• **GOAL OF THE EXERCISE**:
Only one stretch of the listing below is wanted: the line with "799x530 pixels." and all lines after it. Reproduce that stretch exactly.

• **SUPPLIED MATERIAL**:
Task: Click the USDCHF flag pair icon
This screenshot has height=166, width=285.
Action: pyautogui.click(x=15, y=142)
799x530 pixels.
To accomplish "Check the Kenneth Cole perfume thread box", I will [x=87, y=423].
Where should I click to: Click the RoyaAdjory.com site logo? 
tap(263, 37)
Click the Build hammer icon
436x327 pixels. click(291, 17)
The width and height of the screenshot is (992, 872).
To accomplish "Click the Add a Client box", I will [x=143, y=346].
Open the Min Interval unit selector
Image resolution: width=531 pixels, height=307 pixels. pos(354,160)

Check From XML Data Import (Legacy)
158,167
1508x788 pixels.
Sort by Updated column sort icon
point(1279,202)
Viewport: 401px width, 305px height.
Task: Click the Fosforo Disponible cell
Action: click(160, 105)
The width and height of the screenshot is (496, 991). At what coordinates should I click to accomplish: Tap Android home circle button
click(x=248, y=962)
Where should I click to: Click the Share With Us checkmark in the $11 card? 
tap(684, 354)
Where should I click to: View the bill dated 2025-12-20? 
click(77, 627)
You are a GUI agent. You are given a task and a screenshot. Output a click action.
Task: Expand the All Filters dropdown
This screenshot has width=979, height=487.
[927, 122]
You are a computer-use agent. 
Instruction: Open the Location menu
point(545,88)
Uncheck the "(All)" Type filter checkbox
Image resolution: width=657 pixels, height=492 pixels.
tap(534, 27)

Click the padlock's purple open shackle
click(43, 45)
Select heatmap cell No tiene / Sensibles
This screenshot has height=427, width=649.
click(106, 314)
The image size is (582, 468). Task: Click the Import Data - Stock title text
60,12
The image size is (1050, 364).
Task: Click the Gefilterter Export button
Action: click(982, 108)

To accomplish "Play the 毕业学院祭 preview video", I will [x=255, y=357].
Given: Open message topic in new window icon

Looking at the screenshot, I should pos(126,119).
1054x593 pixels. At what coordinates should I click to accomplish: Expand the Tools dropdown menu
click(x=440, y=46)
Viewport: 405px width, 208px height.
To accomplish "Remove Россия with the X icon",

• **ANSWER FOR THIS EXERCISE**:
799x530 pixels.
To accomplish "Check the Kenneth Cole perfume thread box", I will [x=87, y=423].
Where should I click to: Click the RoyaAdjory.com site logo? 
tap(263, 37)
Click the Build hammer icon
436x327 pixels. click(291, 17)
The width and height of the screenshot is (992, 872).
To accomplish "Click the Add a Client box", I will [x=143, y=346].
Open the Min Interval unit selector
Image resolution: width=531 pixels, height=307 pixels. pos(354,160)

Check From XML Data Import (Legacy)
158,167
1508x788 pixels.
Sort by Updated column sort icon
point(1279,202)
Viewport: 401px width, 305px height.
Task: Click the Fosforo Disponible cell
Action: click(160, 105)
The width and height of the screenshot is (496, 991). At what coordinates should I click to accomplish: Tap Android home circle button
click(x=248, y=962)
Where should I click to: Click the Share With Us checkmark in the $11 card? 
tap(684, 354)
Where should I click to: View the bill dated 2025-12-20? 
click(77, 627)
You are a GUI agent. You are given a task and a screenshot. Output a click action.
Task: Expand the All Filters dropdown
This screenshot has width=979, height=487.
[927, 122]
You are a computer-use agent. 
Instruction: Open the Location menu
point(545,88)
Uncheck the "(All)" Type filter checkbox
Image resolution: width=657 pixels, height=492 pixels.
tap(534, 27)

Click the padlock's purple open shackle
click(43, 45)
Select heatmap cell No tiene / Sensibles
This screenshot has height=427, width=649.
click(106, 314)
The image size is (582, 468). Task: Click the Import Data - Stock title text
60,12
The image size is (1050, 364).
Task: Click the Gefilterter Export button
Action: click(982, 108)

To accomplish "Play the 毕业学院祭 preview video", I will [x=255, y=357].
Given: Open message topic in new window icon

Looking at the screenshot, I should pos(126,119).
1054x593 pixels. At what coordinates should I click to accomplish: Expand the Tools dropdown menu
click(x=440, y=46)
Viewport: 405px width, 208px height.
To accomplish "Remove Россия with the X icon",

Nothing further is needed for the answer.